» WHAT YOU HAVE TO DO: Repeat exactly the line with "Where should I" and each line after it to the end of the data below; pictures stay out.

>>>

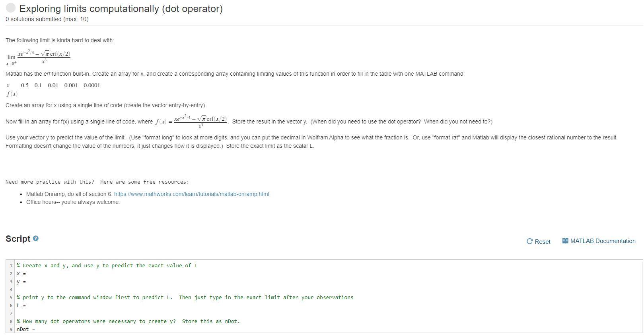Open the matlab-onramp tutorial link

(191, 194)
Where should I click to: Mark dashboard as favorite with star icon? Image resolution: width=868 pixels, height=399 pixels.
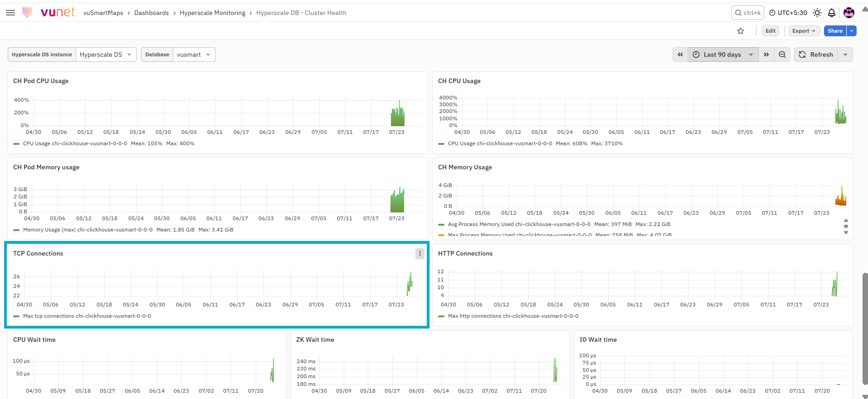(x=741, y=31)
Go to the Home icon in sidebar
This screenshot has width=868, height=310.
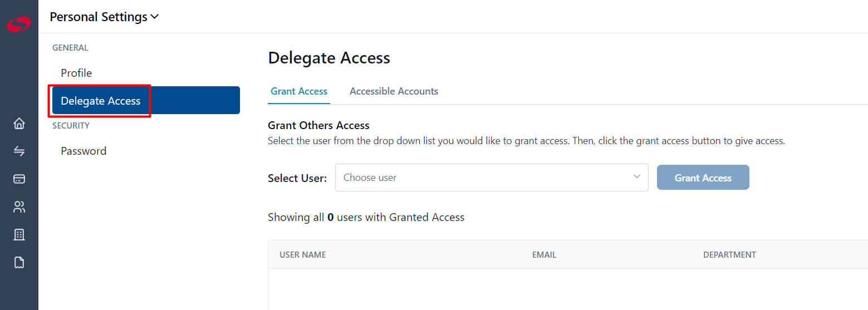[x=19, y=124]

<<<

» FINAL ANSWER:
Where should I click to: Mark dashboard as favorite with star icon? Image resolution: width=868 pixels, height=399 pixels.
(x=741, y=31)
Go to the Home icon in sidebar
This screenshot has width=868, height=310.
[x=19, y=124]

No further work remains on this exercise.